As Drew settled back into shock-ridden default mode, staring this time at the conspicuous absence of facial hair on Robin’s chin (Robin had never had much facial hair to begin with), Robin decided to change tactics. He got up and started flinging open cupboards. “I think I’ll cook you breakfast for a change.” He was half hoping the shock of Robin cooking them breakfast would snap Drew out of it, the idea of eating his cooking versus her own gourmet-tasting food, but nothing came of the gesture. She just didn’t register the real implications of what he was saying, which was how it had gone all morning.
“Drew, where do you keep the big frying pan?”
“Where I keep the small one,” KAC responded.

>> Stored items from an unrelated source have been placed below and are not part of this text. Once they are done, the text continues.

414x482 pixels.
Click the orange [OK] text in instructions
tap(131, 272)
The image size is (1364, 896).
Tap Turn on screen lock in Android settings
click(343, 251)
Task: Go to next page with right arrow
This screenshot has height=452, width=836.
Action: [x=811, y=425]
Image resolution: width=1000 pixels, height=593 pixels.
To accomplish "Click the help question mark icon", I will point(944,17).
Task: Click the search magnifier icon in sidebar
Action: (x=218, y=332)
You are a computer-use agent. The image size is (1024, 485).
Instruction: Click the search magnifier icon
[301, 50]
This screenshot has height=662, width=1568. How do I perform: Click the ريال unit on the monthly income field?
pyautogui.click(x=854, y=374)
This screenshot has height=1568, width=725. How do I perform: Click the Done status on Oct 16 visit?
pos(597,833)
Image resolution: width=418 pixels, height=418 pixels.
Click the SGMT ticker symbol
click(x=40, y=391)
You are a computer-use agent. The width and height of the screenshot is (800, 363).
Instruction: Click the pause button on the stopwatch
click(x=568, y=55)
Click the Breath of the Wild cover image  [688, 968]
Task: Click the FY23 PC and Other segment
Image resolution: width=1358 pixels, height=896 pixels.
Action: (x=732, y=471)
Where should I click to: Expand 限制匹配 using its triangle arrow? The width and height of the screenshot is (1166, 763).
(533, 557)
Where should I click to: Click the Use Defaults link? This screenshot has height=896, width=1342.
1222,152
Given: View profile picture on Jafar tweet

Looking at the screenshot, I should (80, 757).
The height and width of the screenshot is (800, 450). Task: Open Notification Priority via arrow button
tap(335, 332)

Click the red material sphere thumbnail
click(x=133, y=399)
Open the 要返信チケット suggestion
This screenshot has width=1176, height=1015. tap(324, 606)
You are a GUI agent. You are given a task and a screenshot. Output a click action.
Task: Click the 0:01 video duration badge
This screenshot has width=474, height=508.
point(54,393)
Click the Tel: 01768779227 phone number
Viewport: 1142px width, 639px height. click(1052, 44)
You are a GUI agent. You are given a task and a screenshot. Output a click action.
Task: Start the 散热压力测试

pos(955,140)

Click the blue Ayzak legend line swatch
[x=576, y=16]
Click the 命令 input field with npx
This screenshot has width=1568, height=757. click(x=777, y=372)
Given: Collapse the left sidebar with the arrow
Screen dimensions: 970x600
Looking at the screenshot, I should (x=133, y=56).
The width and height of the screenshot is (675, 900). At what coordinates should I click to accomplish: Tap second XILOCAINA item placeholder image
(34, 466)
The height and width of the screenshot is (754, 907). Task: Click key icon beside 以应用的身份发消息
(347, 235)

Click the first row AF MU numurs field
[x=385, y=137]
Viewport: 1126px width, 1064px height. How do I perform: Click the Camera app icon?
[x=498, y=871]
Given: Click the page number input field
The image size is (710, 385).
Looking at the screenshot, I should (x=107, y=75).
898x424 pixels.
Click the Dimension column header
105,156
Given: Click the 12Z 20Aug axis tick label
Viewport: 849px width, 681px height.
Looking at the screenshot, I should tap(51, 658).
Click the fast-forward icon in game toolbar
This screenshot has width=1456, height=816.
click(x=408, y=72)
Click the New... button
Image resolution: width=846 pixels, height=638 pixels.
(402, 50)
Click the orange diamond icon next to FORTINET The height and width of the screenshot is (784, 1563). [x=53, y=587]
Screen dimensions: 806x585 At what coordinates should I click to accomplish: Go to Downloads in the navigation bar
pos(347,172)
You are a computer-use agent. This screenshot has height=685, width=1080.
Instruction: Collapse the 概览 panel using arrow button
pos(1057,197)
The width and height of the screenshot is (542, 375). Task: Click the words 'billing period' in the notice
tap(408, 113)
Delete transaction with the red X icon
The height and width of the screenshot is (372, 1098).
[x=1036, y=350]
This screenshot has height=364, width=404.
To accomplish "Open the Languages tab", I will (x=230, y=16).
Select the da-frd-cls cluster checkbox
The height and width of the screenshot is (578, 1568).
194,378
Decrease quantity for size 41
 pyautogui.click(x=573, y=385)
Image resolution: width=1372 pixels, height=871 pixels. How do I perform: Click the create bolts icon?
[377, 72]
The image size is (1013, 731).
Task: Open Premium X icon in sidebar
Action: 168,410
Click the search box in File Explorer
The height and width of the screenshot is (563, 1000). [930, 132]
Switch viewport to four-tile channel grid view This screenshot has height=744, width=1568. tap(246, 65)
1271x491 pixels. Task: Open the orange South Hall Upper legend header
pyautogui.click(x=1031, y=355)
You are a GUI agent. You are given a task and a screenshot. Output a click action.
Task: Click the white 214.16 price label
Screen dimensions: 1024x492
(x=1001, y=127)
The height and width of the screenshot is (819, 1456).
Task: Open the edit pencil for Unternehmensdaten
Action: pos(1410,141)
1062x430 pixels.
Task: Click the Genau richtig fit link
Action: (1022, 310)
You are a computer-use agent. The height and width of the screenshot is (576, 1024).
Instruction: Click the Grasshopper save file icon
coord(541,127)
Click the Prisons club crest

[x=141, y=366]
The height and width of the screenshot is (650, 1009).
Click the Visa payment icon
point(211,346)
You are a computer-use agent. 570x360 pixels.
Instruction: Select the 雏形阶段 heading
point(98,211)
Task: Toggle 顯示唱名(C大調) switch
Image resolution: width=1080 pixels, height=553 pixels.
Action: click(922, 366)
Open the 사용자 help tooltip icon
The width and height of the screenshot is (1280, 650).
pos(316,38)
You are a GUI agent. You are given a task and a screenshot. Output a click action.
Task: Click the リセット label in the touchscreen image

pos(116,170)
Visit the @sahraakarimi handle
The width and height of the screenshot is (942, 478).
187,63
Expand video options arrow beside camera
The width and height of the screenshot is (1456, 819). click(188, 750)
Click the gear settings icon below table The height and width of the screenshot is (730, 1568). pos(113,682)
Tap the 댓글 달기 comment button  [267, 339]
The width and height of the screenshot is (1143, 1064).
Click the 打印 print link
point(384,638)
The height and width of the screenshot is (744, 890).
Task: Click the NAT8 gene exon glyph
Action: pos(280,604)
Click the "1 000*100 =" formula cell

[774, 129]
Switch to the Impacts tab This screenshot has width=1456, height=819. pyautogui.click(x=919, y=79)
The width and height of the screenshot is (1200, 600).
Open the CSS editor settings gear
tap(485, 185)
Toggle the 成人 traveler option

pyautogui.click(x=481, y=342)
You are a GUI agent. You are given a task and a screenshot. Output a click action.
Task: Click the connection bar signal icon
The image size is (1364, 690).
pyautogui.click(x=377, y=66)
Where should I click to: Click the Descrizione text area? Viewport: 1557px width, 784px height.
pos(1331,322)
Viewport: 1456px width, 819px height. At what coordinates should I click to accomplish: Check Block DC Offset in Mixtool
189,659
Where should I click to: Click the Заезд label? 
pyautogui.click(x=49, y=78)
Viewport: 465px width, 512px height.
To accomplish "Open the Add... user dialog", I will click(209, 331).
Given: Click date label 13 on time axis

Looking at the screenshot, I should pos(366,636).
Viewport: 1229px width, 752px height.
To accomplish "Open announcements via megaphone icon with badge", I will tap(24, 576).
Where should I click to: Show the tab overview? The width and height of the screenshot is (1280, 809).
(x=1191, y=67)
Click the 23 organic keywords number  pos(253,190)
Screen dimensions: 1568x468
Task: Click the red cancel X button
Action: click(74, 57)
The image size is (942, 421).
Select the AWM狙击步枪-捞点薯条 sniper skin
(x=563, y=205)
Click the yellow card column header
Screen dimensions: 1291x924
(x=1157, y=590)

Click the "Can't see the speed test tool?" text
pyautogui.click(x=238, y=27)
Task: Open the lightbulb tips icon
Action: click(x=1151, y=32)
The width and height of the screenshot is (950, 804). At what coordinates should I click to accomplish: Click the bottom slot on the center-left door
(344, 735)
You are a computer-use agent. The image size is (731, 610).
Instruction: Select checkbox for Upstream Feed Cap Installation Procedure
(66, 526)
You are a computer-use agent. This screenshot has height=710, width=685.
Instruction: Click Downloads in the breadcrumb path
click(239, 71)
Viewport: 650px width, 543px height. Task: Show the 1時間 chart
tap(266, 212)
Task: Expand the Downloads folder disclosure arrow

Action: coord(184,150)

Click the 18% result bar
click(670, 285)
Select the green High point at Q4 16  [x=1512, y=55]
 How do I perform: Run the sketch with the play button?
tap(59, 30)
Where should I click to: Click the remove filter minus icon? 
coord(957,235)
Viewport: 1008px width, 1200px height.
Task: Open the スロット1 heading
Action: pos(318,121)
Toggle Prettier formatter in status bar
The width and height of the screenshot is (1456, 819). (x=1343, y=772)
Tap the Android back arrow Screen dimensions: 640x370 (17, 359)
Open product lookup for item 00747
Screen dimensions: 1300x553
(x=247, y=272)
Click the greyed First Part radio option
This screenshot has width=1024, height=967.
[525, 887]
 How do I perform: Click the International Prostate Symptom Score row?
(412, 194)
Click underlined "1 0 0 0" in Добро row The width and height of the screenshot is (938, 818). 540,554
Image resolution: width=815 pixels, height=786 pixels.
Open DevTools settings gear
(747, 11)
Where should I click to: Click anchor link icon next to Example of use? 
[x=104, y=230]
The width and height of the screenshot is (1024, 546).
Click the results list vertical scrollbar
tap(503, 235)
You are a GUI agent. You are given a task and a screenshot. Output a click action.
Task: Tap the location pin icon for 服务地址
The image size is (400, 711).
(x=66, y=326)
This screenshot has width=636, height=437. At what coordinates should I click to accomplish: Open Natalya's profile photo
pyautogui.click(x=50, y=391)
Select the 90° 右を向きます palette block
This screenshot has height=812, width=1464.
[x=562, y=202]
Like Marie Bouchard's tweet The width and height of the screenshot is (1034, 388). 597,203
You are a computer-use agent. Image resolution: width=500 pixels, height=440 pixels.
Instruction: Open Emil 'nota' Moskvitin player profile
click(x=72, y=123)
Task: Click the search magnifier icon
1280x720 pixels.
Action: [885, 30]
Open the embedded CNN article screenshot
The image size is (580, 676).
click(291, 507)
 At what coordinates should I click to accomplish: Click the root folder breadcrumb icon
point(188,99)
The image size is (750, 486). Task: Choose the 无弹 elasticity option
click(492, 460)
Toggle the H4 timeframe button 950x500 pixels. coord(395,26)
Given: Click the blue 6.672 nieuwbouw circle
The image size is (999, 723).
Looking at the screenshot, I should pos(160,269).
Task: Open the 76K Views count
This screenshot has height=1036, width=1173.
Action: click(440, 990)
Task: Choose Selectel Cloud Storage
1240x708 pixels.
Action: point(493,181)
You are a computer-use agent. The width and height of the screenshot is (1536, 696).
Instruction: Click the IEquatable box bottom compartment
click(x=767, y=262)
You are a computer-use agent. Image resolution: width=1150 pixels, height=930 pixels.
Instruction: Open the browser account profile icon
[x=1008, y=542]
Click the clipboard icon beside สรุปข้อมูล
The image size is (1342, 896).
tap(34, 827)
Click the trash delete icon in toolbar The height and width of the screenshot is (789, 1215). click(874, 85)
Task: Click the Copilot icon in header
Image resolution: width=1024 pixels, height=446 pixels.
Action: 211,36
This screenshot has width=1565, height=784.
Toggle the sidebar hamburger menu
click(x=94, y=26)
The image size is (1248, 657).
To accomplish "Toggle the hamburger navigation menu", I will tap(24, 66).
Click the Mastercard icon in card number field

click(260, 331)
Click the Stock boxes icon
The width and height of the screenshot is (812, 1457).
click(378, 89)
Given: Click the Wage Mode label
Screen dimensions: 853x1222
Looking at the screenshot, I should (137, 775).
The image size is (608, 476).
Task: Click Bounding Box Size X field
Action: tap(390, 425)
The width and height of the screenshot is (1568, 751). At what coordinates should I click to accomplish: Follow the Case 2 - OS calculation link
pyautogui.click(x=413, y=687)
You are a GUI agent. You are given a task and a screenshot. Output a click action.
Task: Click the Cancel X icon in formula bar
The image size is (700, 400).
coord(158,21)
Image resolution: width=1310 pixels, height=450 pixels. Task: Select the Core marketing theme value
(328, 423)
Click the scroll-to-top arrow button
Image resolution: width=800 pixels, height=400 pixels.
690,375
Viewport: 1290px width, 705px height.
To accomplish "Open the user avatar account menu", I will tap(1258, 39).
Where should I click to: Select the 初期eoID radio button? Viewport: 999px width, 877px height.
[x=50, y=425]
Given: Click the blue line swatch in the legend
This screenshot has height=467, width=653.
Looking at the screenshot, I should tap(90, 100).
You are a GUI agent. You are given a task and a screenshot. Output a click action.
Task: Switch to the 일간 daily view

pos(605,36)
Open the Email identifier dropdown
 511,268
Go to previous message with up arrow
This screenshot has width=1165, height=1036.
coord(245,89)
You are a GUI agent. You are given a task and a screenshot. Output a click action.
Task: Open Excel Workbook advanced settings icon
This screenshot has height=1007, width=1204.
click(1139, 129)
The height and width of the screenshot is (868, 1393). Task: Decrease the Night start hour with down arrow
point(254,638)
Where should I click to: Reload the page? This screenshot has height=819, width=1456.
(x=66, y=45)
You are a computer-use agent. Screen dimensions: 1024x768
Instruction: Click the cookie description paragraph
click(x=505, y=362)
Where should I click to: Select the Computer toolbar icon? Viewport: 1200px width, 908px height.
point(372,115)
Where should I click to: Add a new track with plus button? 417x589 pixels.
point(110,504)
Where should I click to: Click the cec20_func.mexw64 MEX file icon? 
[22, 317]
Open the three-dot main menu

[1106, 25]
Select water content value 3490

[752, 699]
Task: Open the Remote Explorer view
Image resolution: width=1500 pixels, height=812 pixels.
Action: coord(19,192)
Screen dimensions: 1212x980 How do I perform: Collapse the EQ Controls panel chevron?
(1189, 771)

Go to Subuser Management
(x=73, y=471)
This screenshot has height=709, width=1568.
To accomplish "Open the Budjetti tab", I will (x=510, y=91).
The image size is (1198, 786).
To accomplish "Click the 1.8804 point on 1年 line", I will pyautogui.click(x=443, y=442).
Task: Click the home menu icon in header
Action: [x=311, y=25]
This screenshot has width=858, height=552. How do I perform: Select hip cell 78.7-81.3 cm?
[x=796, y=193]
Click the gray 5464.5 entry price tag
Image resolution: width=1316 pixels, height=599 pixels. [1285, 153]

“Oh yeah,” Robin said, looking up. It was the first time Robin realized he was in shock himself, not remembering lessons already learned. Drew startled at the casual way in which Robin responded to KAC’s voice, as if he were talking to the real Drew, or to the “preferred” Drew, in feminine form.
“Okay, help me put some things together of your own creation. I don’t want you to feel like you’re slumming,” Robin said. He wasn’t of a mind to trigger any more neurotic episodes, as Robin and Drew had enough to contend with just with one another.
“The green onions are in the refrigerator, bottom shelf,” KAC said.
Robin gasped. “Wow, these are the perkiest, lushest green onions, I’ve ever seen.”
“Thank you,” KAC said with pride. “I took the opportunity to order them yesterday, anticipating Drew’s return.”
Interesting. Robin didn’t know when Drew was getting back, and neither did Drew. He let the thought pass—crowded out as it was for contention in his mind with another realization. In his peripheral vision, Robin could swear Drew had squirmed slightly in her chair. Was she getting jealous of his relationship with a disembodied incarnation of her former self? If so, Robin’s campaign to alleviate her sense of shock was just piling one shock on top of another. Great, Robin.